The forward-looking statements made in this press release relate only to events or information as of the date on which the statements are made in this press release. Except as required by law, we undertake no obligation to update or revise publicly any forward-looking statements, whether as a result of new information, future events or otherwise, after the date on which the statements are made or to reflect the occurrence of unanticipated events.
In addition, statements that "we believe" and similar statements reflect our beliefs and opinions on the relevant subject. These statements are based upon information available to us as of the date of this press release, and while we believe such information forms a reasonable basis for such statements, such information may be limited or incomplete, and our statements should not be read to indicate that we have conducted an exhaustive inquiry into, or review of, all potentially available relevant information. These statements are inherently uncertain, and investors are cautioned not to unduly rely upon these statements.
Appendix 1
Non-IFRS Financial Measures and Key Performance Indicators
This press release contains non-IFRS financial measures, including Adjusted Profit Before Tax, Adjusted Profit Before Tax Margin, Adjusted Basic Earnings per Share, Adjusted Diluted Earnings per Share, Adjusted Profit After Tax Attributable to Common Equity and Adjusted Return on Equity. These non-IFRS financial measures are presented for supplemental informational purposes only and should not be considered a substitute for profit after tax, profit margin, return on equity or any other financial information presented in accordance with IFRS and may be different from similarly titled non-IFRS financial measures used by other companies.

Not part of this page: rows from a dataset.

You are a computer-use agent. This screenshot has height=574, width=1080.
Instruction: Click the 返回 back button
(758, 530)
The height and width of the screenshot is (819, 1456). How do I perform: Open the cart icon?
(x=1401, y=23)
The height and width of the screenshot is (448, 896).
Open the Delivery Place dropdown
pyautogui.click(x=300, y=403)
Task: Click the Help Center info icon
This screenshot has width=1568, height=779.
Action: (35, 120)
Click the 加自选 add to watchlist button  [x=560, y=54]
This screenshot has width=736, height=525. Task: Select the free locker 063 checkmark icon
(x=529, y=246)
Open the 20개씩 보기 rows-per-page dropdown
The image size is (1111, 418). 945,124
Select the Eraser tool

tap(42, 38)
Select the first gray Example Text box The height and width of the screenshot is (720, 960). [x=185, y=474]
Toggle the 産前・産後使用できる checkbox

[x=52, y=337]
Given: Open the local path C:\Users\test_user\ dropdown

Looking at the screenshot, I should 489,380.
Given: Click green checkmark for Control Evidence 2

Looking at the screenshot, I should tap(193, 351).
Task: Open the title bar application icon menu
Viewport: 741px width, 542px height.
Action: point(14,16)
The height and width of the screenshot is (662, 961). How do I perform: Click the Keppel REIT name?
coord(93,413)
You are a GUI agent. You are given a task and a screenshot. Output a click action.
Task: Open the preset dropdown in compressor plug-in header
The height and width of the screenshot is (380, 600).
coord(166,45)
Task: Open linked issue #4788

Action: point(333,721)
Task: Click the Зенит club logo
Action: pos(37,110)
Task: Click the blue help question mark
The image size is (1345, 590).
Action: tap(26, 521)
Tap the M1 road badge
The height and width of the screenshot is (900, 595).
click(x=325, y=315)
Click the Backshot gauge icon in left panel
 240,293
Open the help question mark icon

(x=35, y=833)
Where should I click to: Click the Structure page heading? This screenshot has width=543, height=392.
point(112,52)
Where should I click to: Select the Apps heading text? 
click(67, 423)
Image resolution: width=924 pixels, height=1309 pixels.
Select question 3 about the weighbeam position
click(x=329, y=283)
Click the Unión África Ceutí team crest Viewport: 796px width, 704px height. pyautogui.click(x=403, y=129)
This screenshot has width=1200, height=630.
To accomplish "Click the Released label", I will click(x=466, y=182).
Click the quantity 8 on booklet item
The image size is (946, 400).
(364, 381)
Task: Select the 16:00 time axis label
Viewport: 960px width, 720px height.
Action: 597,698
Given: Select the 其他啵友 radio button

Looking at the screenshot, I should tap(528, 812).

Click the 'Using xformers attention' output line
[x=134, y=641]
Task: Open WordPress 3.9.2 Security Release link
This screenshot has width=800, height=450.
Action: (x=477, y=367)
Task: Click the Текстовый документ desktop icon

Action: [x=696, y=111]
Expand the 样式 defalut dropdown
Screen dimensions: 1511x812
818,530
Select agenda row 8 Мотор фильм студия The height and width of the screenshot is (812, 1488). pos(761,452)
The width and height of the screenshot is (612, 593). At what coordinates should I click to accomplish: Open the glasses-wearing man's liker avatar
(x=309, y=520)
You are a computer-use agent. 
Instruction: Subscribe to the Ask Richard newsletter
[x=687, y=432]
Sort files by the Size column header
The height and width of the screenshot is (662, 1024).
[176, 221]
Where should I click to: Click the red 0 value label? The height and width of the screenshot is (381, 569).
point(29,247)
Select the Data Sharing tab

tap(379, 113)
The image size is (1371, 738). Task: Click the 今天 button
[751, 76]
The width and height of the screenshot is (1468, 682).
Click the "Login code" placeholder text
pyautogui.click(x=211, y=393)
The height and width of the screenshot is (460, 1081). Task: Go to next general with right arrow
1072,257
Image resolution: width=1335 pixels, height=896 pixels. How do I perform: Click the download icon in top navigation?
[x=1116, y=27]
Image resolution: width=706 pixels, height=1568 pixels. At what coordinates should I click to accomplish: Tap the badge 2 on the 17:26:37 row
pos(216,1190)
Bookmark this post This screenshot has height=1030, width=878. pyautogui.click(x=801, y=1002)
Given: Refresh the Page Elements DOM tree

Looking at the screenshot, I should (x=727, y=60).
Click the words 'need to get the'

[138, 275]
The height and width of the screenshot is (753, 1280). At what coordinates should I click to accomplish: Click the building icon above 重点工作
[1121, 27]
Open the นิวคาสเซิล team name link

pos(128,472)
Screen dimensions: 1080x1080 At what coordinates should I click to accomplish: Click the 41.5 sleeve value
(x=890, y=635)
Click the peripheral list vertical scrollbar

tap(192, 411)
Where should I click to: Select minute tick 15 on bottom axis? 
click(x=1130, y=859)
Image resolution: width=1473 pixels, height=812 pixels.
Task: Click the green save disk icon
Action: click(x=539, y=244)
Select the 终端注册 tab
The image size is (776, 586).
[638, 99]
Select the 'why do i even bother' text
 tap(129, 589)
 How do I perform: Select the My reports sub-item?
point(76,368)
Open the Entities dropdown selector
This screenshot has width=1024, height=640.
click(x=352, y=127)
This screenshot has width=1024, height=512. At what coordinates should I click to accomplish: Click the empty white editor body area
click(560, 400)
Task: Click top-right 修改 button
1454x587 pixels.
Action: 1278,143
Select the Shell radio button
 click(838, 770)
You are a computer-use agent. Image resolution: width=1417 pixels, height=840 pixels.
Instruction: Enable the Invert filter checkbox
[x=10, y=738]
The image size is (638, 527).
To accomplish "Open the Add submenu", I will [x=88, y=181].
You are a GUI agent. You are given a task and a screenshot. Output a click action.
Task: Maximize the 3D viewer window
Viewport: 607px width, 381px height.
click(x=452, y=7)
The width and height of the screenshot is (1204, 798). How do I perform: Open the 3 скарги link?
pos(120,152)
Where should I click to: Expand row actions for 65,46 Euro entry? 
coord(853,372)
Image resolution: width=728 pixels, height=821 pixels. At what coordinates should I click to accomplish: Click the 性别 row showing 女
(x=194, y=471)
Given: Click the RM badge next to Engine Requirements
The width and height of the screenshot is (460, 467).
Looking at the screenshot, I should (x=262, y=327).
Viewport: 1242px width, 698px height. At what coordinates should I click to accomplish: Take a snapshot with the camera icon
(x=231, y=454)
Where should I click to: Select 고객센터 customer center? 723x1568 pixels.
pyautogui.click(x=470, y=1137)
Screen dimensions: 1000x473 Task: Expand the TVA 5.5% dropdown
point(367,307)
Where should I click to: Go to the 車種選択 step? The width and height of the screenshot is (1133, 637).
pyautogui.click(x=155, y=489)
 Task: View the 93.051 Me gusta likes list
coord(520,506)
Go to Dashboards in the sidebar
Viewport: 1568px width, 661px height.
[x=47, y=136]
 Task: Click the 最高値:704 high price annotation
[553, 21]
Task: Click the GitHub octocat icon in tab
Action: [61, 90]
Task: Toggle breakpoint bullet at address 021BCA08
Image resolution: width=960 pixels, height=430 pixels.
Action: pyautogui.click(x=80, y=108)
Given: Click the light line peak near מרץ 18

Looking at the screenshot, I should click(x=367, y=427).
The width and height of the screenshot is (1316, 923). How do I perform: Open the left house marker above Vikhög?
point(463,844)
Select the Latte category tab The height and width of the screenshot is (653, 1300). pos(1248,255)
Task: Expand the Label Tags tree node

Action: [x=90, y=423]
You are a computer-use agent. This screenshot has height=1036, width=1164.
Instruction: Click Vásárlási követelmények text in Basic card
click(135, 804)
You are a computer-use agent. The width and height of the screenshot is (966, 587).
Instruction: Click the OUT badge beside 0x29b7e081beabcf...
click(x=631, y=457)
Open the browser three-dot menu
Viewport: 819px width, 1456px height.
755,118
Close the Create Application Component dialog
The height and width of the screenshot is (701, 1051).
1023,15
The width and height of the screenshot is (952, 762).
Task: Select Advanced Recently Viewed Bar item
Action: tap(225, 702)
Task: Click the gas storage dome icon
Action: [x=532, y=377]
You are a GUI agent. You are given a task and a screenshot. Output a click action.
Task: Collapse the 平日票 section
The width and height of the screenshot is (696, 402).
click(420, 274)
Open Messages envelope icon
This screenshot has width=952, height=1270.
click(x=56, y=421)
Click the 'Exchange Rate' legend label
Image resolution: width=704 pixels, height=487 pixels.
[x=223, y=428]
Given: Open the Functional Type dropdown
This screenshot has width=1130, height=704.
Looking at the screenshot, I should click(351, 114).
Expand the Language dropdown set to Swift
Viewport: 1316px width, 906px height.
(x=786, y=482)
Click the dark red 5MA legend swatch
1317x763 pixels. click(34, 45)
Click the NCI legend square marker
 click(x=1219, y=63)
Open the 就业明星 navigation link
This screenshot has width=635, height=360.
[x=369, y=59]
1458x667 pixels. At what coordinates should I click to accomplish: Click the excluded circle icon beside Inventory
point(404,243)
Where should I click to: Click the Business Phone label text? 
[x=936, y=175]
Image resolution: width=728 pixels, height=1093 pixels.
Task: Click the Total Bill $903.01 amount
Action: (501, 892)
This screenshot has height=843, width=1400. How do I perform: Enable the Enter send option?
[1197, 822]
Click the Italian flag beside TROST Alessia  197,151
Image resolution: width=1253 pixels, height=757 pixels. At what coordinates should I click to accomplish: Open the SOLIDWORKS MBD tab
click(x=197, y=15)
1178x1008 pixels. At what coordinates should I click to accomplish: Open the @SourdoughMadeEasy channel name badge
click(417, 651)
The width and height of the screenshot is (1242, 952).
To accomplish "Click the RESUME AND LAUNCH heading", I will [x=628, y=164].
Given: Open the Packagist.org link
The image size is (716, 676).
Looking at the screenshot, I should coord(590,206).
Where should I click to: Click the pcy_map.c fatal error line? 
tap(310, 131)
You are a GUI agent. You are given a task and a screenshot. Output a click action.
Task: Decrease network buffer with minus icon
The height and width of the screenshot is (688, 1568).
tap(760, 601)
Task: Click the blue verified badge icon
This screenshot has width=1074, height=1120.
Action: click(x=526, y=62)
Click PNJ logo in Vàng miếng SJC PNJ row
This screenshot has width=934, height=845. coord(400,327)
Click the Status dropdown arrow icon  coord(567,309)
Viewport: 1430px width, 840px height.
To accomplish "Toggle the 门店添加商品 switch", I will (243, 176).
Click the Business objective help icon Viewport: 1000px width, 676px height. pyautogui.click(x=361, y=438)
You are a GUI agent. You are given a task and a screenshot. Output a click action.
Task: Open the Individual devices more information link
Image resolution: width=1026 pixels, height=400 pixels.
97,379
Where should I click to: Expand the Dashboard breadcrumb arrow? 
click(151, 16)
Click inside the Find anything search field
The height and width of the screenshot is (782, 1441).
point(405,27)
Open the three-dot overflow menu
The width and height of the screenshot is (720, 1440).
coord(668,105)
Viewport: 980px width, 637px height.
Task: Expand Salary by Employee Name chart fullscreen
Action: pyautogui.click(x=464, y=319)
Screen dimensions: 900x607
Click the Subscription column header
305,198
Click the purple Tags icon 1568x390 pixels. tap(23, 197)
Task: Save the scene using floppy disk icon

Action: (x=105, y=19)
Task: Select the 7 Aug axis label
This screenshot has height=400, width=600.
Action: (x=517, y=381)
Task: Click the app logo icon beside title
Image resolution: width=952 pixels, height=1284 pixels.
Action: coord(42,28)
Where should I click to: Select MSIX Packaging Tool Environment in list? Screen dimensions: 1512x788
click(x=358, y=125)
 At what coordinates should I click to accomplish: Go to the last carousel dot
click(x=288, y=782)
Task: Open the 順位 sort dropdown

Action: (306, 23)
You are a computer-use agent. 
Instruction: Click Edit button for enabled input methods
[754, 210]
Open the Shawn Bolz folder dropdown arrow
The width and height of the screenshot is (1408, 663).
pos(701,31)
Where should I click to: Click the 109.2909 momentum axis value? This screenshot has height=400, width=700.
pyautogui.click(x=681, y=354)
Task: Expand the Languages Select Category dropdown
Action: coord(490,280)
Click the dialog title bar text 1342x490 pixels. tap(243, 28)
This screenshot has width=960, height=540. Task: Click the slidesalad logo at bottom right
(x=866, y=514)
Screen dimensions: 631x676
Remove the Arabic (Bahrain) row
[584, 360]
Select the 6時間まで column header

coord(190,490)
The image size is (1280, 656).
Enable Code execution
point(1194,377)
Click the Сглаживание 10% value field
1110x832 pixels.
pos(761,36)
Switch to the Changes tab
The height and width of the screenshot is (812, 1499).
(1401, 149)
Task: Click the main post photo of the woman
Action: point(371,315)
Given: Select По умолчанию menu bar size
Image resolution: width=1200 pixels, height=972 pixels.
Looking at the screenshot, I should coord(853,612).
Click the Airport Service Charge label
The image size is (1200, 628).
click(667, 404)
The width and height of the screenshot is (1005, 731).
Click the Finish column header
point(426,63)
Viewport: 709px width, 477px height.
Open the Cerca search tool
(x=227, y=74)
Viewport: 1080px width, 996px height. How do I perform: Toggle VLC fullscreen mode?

Adjusted Profit Before Tax
We define Adjusted Profit Before Tax as profit after tax adjusted for (i) tax, (ii) goodwill impairment charges, (iii) acquisition costs, (iv) bargain purchase gains, (v) owner fees, (vi) amortisation of acquired brands and customer lists, (vii) activities in relation to shareholders, (viii) employer tax on the vesting of Growth Shares, (ix) IPO preparation costs, (x) fair value of the cash settlement option on the Growth Shares and (xi) public offering of ordinary shares. Items (i) to (xi) are referred to as "Adjusting Items."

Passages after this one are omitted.